La beni-tenshi, « l’ange des beni-imo », est une marque développée par un important grossiste en patates douces et est l’illustration parfaite des avantages de la maturation. Sa maturation dure toute une année et se traduit par un abondant goût sucré et une sensation en bouche douce et soyeuse.
Une autre nouveauté de ce quatrième boom de la patate douce est l’utilisation de techniques de marketing. On a pu constater que les producteurs attribuent des noms de marques à leurs patates douces afin de les différencier des autres et de marquer l’esprit des consommateurs. Une variété de patate douce produite dans la préfecture d’Oita, à Kyushu, répond au doux nom de Kanta-kun, ce qui pourrait se traduire par « petit monsieur sucré et dodu ». Selon M. Amaya, la Kanta-kun jouit effectivement d’une douceur naturelle voluptueuse tout à fait inoubliable qui reste en bouche.
Alors où vous rendre pour goûter aux patates douces de cette quatrième vague ? La première recommandation de M. Amaya est Fuji, une boutique qui en a fait sa spécialité, où nous avions rendez-vous. Fuji a ouvert ses portes au début des années 2000, alors que le quatrième boom s’amorçait, et se situe dans le quartier de Gotokuji, à seulement 15 minutes de train de Shinjuku, à Tokyo. « Fuji est un établissement atypique.

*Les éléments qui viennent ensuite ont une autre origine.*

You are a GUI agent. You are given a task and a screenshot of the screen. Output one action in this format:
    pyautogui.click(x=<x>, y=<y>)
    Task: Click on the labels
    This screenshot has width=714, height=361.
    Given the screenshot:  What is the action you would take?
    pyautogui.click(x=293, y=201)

Son propriétaire, M. Uehara, a une réserve de variétés de patates douces provenant de l’ensemble du pays, dont beaucoup ne sont pas disponibles dans les supermarchés. Je ne connais aucun autre endroit qui propose une si vaste sélection », nous confie M. Amaya.
Sa seconde recommandation est Ginrokuimo, un établissement bien plus récent, qui a récemment ouvert en novembre 2023. Également dans Tokyo, il n’est qu’à une minute de la gare de Nishikoyama sur la ligne de train Tokyu Meguro. Contrairement à ce que pourrait laisser penser son décor minimaliste et ses boissons lactées à la patate douce, Ginrokuimo prépare ses patates selon la méthode traditionnelle du XVIIIe siècle, c’est-à-dire en les faisant griller au charbon de bois dans de grands pots en faïence (tsuboyaki). « La méthode tsuboyaki fait réellement ressortir la douceur des patates, car leur cuisson n’est pas directe et nécessite plus de temps. Elles sont lentement grillées pendant deux heures, tout d’abord à une température entre 70 °C et 90 °C, qui est ensuite graduellement augmentée jusqu’à 180 °C », nous explique M. Amaya.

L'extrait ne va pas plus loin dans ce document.